The newest COVID-19 booster, the “bivalent booster,” became available to Americans ages 12 and older on September 1st, 2022. This booster protects against both the original strain of the virus and the more recent Omicron variant. The FDA authorized bivalent formulations from Moderna and Pfizer-BioNTech.
Michelle Sandberg, an urgent care pediatrician at Santa Clara Valley Medical Center, said, “People should know that the COVID booster is very safe and effective at preventing severe disease and hospitalization/death. They should also know that it is important to stay up to date on boosters because immunity from vaccines/boosters wanes over time.”
The bivalent booster is the fifth COVID-19 vaccination shot available to Americans 50 and older and the fourth to Americans between the ages of five and 49. Prior to the bivalent booster, both age groups could have received two initial vaccine doses and one original variant booster, plus an additional original variant booster for Americans over the age of 50.
The bivalent booster is available at local pharmacies, doctor’s offices, and county vaccination sites (find a nearby location here).
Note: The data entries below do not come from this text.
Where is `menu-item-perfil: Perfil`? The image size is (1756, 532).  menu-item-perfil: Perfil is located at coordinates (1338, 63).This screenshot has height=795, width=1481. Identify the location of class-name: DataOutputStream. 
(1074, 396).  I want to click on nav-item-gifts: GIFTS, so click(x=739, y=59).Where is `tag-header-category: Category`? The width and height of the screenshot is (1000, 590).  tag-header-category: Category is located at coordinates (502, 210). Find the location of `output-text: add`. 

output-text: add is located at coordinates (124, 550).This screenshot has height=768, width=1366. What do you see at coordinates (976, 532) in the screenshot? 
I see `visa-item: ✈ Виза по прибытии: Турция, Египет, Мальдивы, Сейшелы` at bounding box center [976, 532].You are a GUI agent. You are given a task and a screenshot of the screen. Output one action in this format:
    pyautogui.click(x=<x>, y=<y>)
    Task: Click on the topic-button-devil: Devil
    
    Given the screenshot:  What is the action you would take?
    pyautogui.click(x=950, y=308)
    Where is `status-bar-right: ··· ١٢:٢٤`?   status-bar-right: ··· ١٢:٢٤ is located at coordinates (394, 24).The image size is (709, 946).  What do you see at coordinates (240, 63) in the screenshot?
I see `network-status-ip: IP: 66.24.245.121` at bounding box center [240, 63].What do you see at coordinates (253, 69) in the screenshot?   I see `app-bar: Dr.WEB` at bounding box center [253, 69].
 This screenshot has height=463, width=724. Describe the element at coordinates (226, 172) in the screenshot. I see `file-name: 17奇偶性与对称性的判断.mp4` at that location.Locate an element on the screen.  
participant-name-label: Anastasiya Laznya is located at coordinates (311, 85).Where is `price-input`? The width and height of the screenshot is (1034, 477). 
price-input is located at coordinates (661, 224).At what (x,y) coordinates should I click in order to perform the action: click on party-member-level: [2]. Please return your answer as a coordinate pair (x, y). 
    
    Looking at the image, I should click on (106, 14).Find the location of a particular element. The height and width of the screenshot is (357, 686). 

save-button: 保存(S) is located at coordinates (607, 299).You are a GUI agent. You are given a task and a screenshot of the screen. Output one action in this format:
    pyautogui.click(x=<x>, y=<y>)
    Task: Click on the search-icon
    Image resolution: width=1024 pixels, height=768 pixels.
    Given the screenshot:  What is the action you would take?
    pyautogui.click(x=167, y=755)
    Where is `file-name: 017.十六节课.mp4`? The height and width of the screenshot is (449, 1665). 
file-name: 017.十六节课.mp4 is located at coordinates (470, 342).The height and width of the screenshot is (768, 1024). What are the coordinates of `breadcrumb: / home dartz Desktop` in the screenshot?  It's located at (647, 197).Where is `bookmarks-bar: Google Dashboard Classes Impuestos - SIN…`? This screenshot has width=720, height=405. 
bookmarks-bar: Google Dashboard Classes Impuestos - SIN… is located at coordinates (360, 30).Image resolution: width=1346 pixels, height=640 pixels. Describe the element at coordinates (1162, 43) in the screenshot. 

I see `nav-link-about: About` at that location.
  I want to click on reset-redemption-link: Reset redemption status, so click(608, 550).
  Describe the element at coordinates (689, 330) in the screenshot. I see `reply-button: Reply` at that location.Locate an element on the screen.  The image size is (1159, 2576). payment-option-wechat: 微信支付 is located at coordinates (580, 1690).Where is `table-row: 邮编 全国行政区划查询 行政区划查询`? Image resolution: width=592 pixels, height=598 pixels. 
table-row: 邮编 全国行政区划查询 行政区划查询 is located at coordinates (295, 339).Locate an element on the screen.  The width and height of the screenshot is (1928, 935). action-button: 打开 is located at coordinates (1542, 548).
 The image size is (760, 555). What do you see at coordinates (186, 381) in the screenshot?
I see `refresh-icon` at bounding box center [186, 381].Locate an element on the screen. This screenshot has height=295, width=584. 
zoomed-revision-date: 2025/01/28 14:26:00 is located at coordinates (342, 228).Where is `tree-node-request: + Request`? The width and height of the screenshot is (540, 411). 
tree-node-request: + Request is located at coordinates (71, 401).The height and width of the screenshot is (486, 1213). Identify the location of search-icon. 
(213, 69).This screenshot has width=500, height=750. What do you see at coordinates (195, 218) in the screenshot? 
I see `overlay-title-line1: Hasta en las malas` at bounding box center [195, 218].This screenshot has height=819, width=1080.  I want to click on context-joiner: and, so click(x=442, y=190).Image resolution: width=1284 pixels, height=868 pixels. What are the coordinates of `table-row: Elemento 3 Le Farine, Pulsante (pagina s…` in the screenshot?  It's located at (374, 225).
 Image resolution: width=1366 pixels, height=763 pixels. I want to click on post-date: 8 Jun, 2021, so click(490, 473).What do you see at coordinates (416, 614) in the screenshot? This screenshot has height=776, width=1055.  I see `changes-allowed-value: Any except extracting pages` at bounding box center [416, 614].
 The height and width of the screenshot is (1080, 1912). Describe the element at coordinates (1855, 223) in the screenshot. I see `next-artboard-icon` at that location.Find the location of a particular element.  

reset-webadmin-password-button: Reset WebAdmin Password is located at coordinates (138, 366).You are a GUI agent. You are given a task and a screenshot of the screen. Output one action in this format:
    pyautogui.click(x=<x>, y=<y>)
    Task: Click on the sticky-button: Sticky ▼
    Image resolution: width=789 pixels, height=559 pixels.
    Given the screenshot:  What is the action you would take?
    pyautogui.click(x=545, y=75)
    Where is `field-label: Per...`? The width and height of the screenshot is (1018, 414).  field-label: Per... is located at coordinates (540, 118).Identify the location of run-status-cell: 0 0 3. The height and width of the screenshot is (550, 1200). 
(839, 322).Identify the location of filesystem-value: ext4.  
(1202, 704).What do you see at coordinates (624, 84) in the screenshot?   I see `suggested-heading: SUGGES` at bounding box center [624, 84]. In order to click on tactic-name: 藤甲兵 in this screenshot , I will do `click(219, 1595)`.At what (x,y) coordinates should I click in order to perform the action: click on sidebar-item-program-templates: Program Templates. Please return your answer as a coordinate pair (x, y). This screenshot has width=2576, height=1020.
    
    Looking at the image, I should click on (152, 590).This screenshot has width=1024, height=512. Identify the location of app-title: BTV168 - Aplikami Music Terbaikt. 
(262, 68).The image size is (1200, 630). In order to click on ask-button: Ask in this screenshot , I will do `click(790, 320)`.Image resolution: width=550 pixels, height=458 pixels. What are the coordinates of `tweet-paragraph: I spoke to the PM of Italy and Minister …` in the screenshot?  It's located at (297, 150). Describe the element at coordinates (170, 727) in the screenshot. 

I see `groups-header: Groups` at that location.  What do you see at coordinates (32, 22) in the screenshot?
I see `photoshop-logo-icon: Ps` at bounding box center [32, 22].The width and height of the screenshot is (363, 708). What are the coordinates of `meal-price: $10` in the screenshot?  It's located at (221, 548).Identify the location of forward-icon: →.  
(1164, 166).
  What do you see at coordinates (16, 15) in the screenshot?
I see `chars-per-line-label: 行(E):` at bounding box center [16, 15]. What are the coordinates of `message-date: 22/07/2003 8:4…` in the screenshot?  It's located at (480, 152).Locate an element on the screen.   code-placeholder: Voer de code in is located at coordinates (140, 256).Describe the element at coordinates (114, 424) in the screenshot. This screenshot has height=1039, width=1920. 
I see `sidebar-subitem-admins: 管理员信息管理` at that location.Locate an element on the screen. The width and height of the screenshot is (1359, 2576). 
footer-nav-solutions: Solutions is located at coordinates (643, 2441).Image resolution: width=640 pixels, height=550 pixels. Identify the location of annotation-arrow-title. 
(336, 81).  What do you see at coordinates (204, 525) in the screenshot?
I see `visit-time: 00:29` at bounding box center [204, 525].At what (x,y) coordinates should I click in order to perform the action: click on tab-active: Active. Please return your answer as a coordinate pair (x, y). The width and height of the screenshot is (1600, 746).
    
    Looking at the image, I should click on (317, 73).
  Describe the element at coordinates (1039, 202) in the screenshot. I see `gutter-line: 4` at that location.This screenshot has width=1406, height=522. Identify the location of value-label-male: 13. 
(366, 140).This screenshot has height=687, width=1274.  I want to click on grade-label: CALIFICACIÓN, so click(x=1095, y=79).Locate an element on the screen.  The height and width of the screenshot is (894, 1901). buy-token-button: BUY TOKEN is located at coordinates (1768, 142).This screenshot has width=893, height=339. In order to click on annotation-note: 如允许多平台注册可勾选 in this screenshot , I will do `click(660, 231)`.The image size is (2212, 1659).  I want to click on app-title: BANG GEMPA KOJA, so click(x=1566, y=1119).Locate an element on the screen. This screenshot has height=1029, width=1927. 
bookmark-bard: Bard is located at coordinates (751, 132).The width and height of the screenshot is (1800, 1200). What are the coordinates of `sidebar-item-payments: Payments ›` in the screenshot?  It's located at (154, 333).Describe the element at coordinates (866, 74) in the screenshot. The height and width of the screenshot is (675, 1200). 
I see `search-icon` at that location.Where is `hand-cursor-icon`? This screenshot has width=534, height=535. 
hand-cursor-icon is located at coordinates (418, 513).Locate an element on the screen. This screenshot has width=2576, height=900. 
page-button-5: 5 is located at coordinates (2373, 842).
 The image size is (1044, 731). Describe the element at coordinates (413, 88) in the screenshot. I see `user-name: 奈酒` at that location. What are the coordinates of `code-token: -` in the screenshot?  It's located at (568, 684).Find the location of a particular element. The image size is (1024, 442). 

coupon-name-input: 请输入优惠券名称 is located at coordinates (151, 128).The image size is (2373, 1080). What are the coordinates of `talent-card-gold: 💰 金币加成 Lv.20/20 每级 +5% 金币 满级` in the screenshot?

Signing up online for the booster is easy and free.
When asked why he has not received the new booster, junior Ian Oden explained, “I knew that it existed but I didn’t know that it existed for our age, so I just never got it.” Senior Jaime Gonzalez added, “I knew there were three shots you could take, but I didn’t know that there was a fourth one.”
So, what is causing this lack of awareness? There is no certain answer, but declining attentiveness towards the pandemic and poor media communication seem to be the main contributors.
Oden said, “Either kids aren’t caring about it, or they just aren’t keeping up with what’s available.” Sandberg cited flawed communication to the public, saying, “I think there could be improvements to clearer and more robust public health messaging. In addition, we unfortunately have a problem with disinformation on social media that has made many people afraid of a very safe, effective, and life-saving vaccine.”
Despite these issues, many M-A students have received the bivalent booster. Both junior Sienna Aylaian, who was boosted at the Santa Clara Community Vaccination Site, and sophomore Kate Barker, who was boosted at a local Walgreens, were brought to get the booster by their parents and described the process as “easy” and “fast.” While Aylaian experienced no side effects, Barker felt nauseous and hypersensitive after receiving her booster. Still, she would “encourage people at our school to get the booster because it helps you not have as bad symptoms if you get COVID.”
After learning about the bivalent booster, Yu Ya said, “I’m hoping to get it to stay safe.” Gonzalez, however, said, “I probably will get it sooner or later, but it won’t be a massive priority to me because I’ve already gotten the first two vaccines along with the first booster, so I feel safe.”
Sandberg concluded, “Please encourage your family and friends, anyone 5 years old and up, to get their bivalent booster this fall!”